Visible light as fraction of the EM spectrum

Question

I was asked today what percentage of the EM spectrum we can see. It looks like a simple question, and yet I don't know how to answer it.

I know that the visible light has wavelengths between $3.8 \times 10^{-7}$ m and $7.4 \times 10^{-7}$ m, but this should amount to 0% compared to the whole, infinite range of possible wavelengths.

Even if we consider the existence of a upper limit for the wavelength, say the width of the observable universe ($1.4 \times 10^{10}$ ly = $1.3 \times 10^{26}$ m), the percentage is so close to zero ($2.7 \times 10^{-31}$%) that I don't feel it's in any way meaningful.

I also thought of using a logarithmic scale, which requires a lower limit as well as an upper one, say the Planck length ($1.6 \times 10^-35$ m). In this case the percentage is 0.48%, which is more meaningful, and yet I'm not sure the idea of using a logarithmic scale is actually a good one or if it's just something I constructed in order to obtain a nicer number.

Can someone help me understand which one of these explanations is valid, or construct something better?

Answer 1

This

... I don't feel it's in any way meaningful ...

is an intrinsic feature of the problem, because to be able to express the visible range as a fraction of the EM spectrum, you need a measure on the latter, and there is no natural way to do this.

The closest you can get is to assign a measure that is uniform in logarithmic scale, with long- and short-wavelength cutoffs at the size of the universe and at the Planck energy, but that essentially implies that there is an equal amount of interesting phenomena happening at photon energies vastly larger than anything than we've ever had access to, as in the ranges where we do have access, as well as a large almost-bottomless well of wavelengths that don't even fit inside our own galaxy. Physics, of course, doesn't care ─ but we, as humans, do.

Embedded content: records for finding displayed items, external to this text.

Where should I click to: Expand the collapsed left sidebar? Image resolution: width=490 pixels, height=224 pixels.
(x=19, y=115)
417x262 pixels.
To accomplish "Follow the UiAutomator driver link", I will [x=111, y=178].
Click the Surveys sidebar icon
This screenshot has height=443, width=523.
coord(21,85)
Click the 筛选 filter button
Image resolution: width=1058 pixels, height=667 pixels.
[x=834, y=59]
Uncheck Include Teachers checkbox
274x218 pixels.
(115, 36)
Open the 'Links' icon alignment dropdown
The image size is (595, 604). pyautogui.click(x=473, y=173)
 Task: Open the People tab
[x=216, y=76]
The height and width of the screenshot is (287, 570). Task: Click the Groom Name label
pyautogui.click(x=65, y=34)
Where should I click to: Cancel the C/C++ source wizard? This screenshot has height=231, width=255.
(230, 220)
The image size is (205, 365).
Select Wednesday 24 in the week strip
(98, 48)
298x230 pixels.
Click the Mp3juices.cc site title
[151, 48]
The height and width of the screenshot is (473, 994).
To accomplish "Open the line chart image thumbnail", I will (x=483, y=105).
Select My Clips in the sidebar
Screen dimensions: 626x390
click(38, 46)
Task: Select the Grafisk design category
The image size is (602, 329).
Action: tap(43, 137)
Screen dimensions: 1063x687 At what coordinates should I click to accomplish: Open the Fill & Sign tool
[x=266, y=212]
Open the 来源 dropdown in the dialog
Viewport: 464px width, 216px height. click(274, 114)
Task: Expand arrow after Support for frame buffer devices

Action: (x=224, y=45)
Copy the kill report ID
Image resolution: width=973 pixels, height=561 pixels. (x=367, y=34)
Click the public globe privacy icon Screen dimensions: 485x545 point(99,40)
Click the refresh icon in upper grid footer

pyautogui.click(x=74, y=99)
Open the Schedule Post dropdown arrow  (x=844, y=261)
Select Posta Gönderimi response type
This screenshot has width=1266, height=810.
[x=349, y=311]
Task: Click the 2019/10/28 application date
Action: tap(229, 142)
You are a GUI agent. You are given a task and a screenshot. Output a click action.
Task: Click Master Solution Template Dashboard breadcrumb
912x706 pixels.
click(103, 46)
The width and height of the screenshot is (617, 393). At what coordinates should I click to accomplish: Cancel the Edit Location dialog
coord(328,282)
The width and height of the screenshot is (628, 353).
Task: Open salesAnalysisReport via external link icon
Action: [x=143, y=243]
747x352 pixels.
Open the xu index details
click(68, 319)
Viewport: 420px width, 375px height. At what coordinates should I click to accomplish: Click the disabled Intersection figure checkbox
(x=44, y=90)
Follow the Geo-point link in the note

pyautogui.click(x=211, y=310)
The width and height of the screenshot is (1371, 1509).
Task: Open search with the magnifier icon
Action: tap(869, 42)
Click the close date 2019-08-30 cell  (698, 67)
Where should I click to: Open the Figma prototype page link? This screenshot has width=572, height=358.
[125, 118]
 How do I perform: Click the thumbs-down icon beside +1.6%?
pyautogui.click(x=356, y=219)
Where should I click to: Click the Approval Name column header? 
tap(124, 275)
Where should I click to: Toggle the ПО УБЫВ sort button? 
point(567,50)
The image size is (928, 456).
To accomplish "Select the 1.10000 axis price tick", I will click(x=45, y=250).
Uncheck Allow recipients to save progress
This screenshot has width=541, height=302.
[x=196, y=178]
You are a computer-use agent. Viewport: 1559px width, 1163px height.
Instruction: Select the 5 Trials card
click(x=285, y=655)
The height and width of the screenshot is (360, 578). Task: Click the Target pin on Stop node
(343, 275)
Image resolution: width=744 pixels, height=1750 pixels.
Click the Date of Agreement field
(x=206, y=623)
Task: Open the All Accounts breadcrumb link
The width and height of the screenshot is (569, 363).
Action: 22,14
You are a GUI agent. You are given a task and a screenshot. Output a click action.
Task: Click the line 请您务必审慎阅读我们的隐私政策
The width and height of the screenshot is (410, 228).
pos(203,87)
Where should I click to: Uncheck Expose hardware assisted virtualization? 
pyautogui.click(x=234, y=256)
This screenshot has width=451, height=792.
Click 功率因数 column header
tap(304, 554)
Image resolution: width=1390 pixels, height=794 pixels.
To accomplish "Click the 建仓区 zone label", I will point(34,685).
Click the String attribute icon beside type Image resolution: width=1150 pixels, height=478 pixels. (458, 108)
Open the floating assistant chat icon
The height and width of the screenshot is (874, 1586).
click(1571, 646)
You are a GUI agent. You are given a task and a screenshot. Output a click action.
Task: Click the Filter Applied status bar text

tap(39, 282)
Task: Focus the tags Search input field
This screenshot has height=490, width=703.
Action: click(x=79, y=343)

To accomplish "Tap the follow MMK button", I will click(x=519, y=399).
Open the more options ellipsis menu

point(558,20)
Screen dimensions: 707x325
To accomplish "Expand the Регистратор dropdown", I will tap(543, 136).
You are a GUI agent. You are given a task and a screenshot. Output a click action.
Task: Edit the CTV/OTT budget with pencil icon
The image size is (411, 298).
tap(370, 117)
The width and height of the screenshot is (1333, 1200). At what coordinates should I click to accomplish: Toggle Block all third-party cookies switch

All of which is to say: there is no unique answer that comes from physics. If you want an answer that's relevant to humans, then you should base your measure on cutoffs which come from human considerations. I would personally go with a logarithmically uniform measure with cutoffs at about ${\sim}10\:\rm TeV$ (about the highest energies we can reach in particle accelerators, hence about the highest gamma photon energies we can control) and at about ${\sim}1:\rm Hz$ (from the ELF radio band). But, again, that's ultimately a subjective choice.